------ Data shown

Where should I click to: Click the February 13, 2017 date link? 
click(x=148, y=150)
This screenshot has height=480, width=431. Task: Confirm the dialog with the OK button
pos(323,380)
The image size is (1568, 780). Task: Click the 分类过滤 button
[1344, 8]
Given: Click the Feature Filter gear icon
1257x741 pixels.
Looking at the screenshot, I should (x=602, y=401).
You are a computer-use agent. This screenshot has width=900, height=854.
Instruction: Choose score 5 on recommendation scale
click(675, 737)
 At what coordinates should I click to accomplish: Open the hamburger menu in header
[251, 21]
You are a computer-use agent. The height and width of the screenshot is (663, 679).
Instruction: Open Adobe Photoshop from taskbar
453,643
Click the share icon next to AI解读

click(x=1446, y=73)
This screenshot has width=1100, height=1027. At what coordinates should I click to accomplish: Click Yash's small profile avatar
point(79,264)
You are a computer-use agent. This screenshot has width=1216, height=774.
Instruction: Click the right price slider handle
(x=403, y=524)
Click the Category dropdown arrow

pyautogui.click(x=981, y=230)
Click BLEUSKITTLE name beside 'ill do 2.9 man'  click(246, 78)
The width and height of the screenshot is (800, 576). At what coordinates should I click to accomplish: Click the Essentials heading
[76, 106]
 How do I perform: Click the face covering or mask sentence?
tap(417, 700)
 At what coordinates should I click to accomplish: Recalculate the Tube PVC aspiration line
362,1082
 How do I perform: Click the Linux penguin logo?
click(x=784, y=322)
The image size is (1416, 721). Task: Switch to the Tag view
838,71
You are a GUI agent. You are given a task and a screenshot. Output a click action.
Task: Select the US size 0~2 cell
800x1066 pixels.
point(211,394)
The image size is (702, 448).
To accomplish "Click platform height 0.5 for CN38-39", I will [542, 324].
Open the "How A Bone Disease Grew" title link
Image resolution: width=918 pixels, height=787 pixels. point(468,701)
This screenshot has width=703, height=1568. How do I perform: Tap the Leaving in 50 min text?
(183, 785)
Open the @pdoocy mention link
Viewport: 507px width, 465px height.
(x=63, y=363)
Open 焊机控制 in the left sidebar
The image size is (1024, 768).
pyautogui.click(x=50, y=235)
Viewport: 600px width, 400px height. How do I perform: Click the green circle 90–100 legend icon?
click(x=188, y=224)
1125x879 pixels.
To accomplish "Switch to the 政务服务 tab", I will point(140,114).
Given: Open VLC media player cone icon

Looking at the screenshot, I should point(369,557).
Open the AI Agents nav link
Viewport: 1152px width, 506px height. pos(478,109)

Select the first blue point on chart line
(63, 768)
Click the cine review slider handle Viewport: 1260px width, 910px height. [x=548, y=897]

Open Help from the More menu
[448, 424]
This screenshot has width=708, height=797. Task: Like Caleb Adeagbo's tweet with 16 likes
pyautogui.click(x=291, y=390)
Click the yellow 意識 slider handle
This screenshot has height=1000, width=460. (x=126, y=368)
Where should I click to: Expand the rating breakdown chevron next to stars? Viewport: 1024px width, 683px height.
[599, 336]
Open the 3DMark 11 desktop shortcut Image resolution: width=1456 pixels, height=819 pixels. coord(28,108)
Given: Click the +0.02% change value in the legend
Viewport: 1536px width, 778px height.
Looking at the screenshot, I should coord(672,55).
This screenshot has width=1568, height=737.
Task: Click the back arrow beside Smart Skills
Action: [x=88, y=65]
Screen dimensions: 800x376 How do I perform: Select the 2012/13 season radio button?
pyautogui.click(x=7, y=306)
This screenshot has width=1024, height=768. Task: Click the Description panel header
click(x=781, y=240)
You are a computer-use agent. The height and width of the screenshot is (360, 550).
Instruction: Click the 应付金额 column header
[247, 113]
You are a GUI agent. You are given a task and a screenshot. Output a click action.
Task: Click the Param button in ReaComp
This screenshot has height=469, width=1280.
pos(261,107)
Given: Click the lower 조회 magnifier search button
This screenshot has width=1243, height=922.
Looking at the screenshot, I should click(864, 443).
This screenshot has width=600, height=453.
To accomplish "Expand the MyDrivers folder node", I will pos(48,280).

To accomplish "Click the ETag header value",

------------

Please reproduce, exactly as they appear above, the lines from the line containing "How do I perform: Click the face" up to and including the line containing "1125x879 pixels.".

> Reply
 How do I perform: Click the face covering or mask sentence?
tap(417, 700)
 At what coordinates should I click to accomplish: Recalculate the Tube PVC aspiration line
362,1082
 How do I perform: Click the Linux penguin logo?
click(x=784, y=322)
The image size is (1416, 721). Task: Switch to the Tag view
838,71
You are a GUI agent. You are given a task and a screenshot. Output a click action.
Task: Select the US size 0~2 cell
800x1066 pixels.
point(211,394)
The image size is (702, 448).
To accomplish "Click platform height 0.5 for CN38-39", I will [542, 324].
Open the "How A Bone Disease Grew" title link
Image resolution: width=918 pixels, height=787 pixels. point(468,701)
This screenshot has width=703, height=1568. How do I perform: Tap the Leaving in 50 min text?
(183, 785)
Open the @pdoocy mention link
Viewport: 507px width, 465px height.
(x=63, y=363)
Open 焊机控制 in the left sidebar
The image size is (1024, 768).
pyautogui.click(x=50, y=235)
Viewport: 600px width, 400px height. How do I perform: Click the green circle 90–100 legend icon?
click(x=188, y=224)
1125x879 pixels.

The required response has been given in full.